Tocada pela questão da imigração, Fabiana, que tinha acabado de voltar de um trabalho na Palestina, levou a temática para seu trabalho em “Migrance”. “Esse foi sempre um tema que me tocou, desde criança coleciono fotos de família, meus avós são italianos. Então isso vem da minha infância, de querer entender por quê as pessoas vão embora”, explica.
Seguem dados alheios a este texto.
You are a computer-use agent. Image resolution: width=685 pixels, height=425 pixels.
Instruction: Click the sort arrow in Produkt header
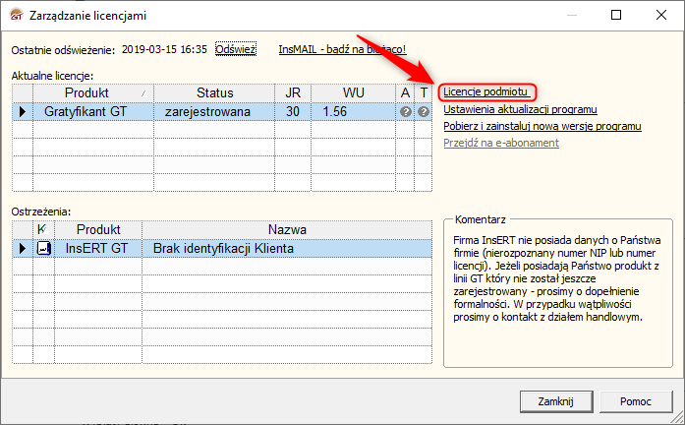[143, 93]
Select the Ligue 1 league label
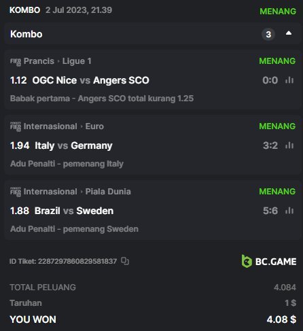 [77, 61]
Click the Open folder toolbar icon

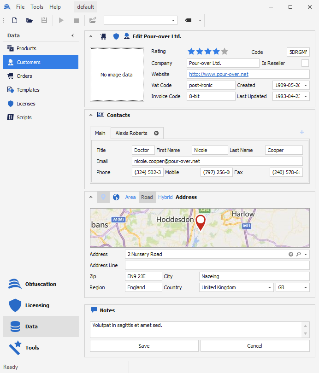coord(30,20)
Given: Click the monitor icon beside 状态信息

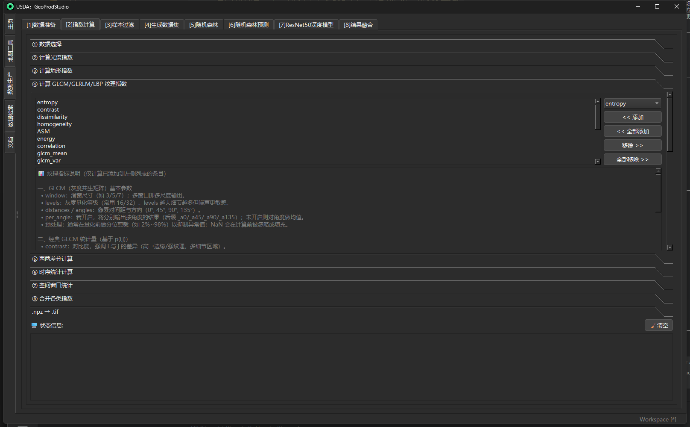Looking at the screenshot, I should pos(34,325).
Para ela, a obra é um livro simbólico e atual, embora ela considere as cenas registradas na região de Pas-de-Calais, leves em comparação com o cenário imigratório na Europa atual. “A reflexão ainda está no livro. As imagens são singelas, mas ainda é um tema muito atual”, ressalta.

 Retorno ao Brasil

Depois do livro, a fotógrafa dedicou-se à maternidade, e mudou-se do norte francês. A mudança de ares inspirou novos rumos da carreira de Fabiana e também do marido. Ambos criaram a “Mission Lance Ventoux”, parte do projeto fotógrafo “Territoire Sensible”, que eles fundaram e dirigem. “Na missão, convidamos fotógrafos, pintores e profissionais de outras áreas das artes visuais para discutir o território para além do cartão postal”, explica ela, referindo-se ao Monte Ventoux, ponto turístico da região onde vive atualmente.
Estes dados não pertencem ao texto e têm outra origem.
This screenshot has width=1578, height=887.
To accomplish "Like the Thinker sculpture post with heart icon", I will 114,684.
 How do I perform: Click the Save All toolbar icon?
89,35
Mas a empreitada ultrapassa o território francês e ganha um braço brasileiro com os projetos “Auguste de Saint-Hilaire” e “Richard Burton” – nomes batizados a partir de importantes pessoas que viajaram pelo Brasil e que intenta usar a fotografia para registrar o caminho percorrido por eles em suas missões. “Queremos trazer fotógrafos estrangeiros, para divulgar lá fora e também brasileiros. Nosso jogo é o intercâmbio, é fazer a coisa circular”, elucida. “Vamos começar um trabalho na região do São Francisco, junto da Nair Benedicto e do Celso Brandão”, adianta.Fabiana Figueiredo

IMIGRAÇÃO – Questão sempre recorrente para a mineira, a temática é refletida também em suas fotografias

Além disso

O Núcleo de Amigos da Fotografia (NAFOTO) foi criado em 1991 e se manteve na ativa por mais de 20 anos. “Ele estabeleceu a fotografia como um objeto autoral de arte. Antes dele, não existiam galerias que exibiam trabalhos fotográficos”, lembra Fabiana. Promovendo o Mês da Fotografia Internacional de São Paulo, que acontecia a cada dois anos, o projeto tinha como objetivo difundir a fotografia no Brasil e a fotografia brasileira para o mundo. “Trazíamos curadores internacionais e isso fez com que a gente entrasse um pouco no mundo”, pontua.